- Supreme Court of the United States

Argued October 29–30, 1979 Decided February 27, 1980
- Full case name: Trammel v. United States
- Citations: 445 U.S. 40 (more) 100 S. Ct. 906; 63 L. Ed. 2d 186; 1980 U.S. LEXIS 84; 5 Fed. R. Evid. Serv. (Callaghan) 737

Holding
- The Court modified the Hawkins rule so that the witness-spouse alone has a privilege to refuse to testify adversely; the witness may be neither compelled to testify nor foreclosed from testifying.

Court membership
- Chief Justice Warren E. Burger Associate Justices William J. Brennan Jr. · Potter Stewart Byron White · Thurgood Marshall Harry Blackmun · Lewis F. Powell Jr. William Rehnquist · John P. Stevens

Case opinions
- Majority: Burger, joined by Brennan, White, Marshall, Blackmun, Powell, Rehnquist, Stevens
- Concurrence: Stewart

= Trammel v. United States =

Trammel v. United States, 445 U.S. 40 (1980), is a United States Supreme Court case involving the spousal privilege and its application in the law of evidence. In it, the Court held that the witness-spouse alone has a privilege to refuse to testify adversely; the witness may be neither compelled to testify nor foreclosed from testifying.

In it, the court upheld the conviction of the Petitioner. Prior to presenting his case before the Supreme Court, the Petitioner was convicted of illegally smuggling heroin into the United States and conspiracy to import, based upon the testimony of his wife. The Petitioner then appealed, claiming that the admission of the adverse testimony of his wife, over his objection, contravened prior precedent and therefore constituted reversible error.

The court rejected both traditional and contemporary justifications for the traditional scope of the privilege.
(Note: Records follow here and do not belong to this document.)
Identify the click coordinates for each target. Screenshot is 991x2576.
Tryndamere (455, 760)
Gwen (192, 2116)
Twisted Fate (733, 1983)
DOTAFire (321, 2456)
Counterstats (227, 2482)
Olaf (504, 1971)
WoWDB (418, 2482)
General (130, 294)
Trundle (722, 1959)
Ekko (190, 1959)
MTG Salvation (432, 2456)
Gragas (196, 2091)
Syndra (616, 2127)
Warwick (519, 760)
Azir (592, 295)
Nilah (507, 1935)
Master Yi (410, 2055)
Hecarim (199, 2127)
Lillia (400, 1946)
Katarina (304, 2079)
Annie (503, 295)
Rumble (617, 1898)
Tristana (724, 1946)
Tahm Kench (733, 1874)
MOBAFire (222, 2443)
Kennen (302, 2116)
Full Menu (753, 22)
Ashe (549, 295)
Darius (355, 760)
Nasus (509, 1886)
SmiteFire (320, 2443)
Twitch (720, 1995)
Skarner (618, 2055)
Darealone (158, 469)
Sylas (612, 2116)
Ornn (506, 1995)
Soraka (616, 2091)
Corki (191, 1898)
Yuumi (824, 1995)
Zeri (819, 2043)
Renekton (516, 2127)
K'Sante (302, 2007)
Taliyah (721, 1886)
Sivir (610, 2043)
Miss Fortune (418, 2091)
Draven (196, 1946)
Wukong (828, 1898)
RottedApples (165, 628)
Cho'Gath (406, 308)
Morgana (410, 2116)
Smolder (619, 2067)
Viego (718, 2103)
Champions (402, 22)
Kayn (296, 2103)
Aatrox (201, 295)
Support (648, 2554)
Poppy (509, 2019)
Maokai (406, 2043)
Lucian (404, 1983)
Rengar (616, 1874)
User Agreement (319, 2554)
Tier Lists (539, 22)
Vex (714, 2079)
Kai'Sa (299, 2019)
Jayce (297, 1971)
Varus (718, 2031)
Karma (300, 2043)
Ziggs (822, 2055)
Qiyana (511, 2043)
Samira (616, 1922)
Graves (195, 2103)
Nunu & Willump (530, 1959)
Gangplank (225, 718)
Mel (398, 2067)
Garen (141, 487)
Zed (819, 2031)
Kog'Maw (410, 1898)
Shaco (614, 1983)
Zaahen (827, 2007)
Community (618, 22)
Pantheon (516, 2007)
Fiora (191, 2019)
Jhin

In so ruling, the court held that a witness-spouse alone has a privilege to refuse to testify adversely; the witness may be neither compelled to testify nor foreclosed from testifying.

==Reasoning==

"(a) The modern justification for the privilege against adverse spousal testimony is its perceived role in fostering the harmony and sanctity of the marriage relationship. While this Court, in Hawkins, reaffirmed the vitality of the common law privilege in the federal courts, it made clear that its decision was not meant to 'foreclose whatever changes in the rule may eventually be dictated by reason and experience.'" 358 U.S. at 358 U. S. 79.

"(b) Rule 501 of the Federal Rules of Evidence acknowledges the federal courts' authority to continue the evolutionary development of testimonial privileges in federal criminal trials 'governed by the principles of the common law as they may be interpreted . . . in the light of reason and experience.'"

"(c) Since 1958, when Hawkins was decided, the trend in state law has been toward divesting the accused of the privilege to bar adverse spousal testimony" [31 states recognized the privilege against adverse spousal testimony at the time of Hawkins, but at the time of this decision only 24 still did].

"(d) Information privately disclosed between husband and wife in the confidence of the marital relationship is privileged under the independent rule protecting confidential marital communications, Blau v. United States, 340 U. S. 332; and the Hawkins privilege, which sweeps more broadly than any other testimonial privilege, is not limited to confidential communications, but is invoked to also exclude evidence of criminal acts and of communications in the presence of third persons. The ancient foundations for so sweeping a privilege -- whereby a woman was regarded as a chattel and denied a separate legal identity -- have long since disappeared, and the contemporary justification for affording an accused such a privilege is unpersuasive. When one spouse is willing to testify against the other in a criminal proceeding -- whatever the motivation -- there is probably little in the way of marital harmony for the privilege to preserve. Consideration of the foundations for the privilege and its history thus shows that 'reason and experience' no longer justify so sweeping a rule as that found acceptable in Hawkins."